United States Spring: How the Self-Emancipation of Slaves Resonated
This event occurred in the past
Date and Time
Friday, May 4, 2012 from 12 p.m. to 2 p.m.
Hahn University Center, Room 107
This lecture examines how the self-emancipation of slaves during the Civil War created a broad ferment in which many other groups' freedoms came to be more energetically imagined and fought for: women's rights, the 8-hour work day, Irish independence, farmers’ rights, and, much less successfully, justice for American Indians and Chinese immigrant workers. Thus, the history of Reconstruction, what slaves and some white workers called Jubilee, is far grander and more tragic than usually conceived.

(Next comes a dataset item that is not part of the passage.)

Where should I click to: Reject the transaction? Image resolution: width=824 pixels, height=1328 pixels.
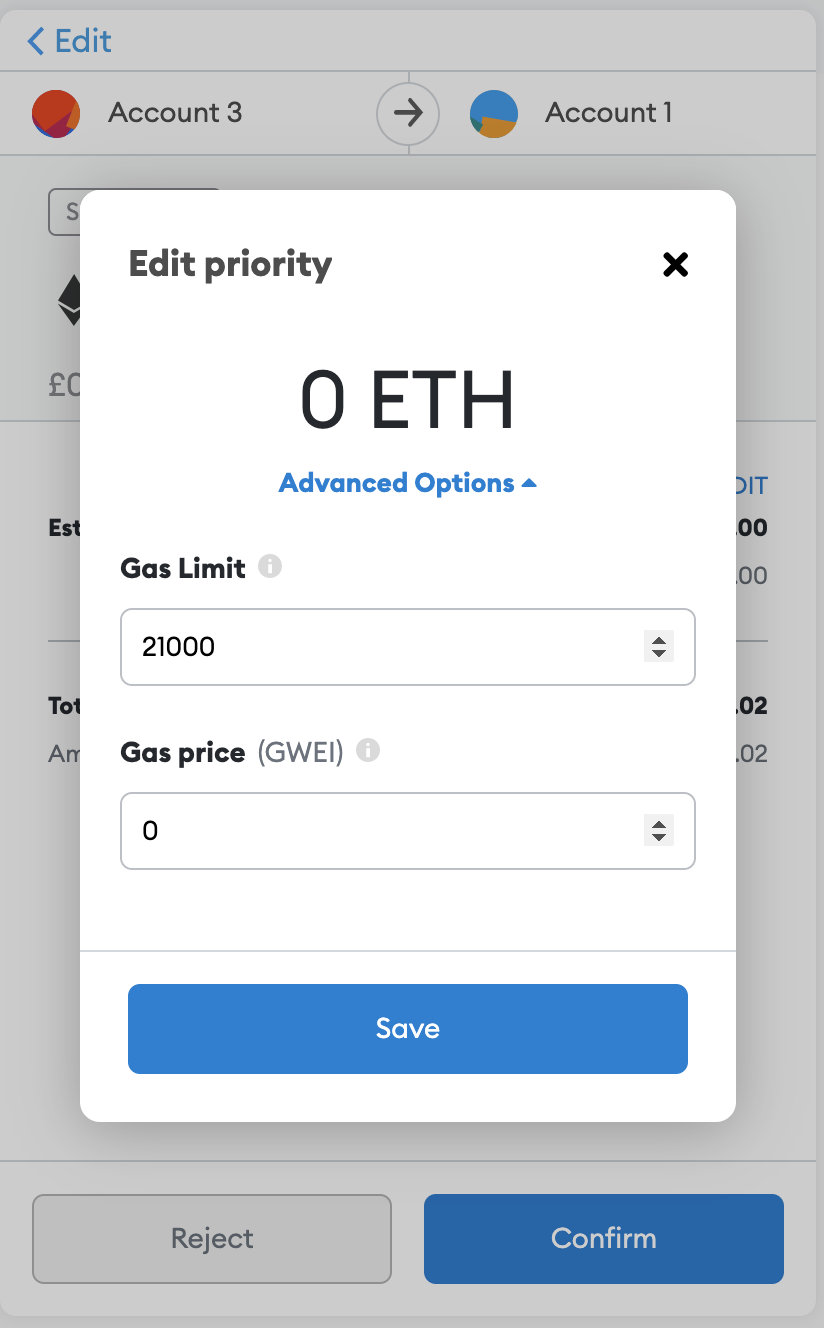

David R. Roediger teaches History and African American Studies at the University of Illinois. He has written on U.S. movements for a shorter working day, labor and poetry, radicalism, and racial identities of white workers and immigrants. His books include: Our Own Time: A History of American Labor and the Working Day; The Wages of Whiteness; How Race Survived U.S. History; Towards the Abolition of Whiteness; Colored White; Working Towards Whiteness. His edited books include: Labor Struggles in the Deep South and Black on White: Black Writers on What It Means to Be White. He has been active in the surrealist movement, labor support, and anti-racist organizing.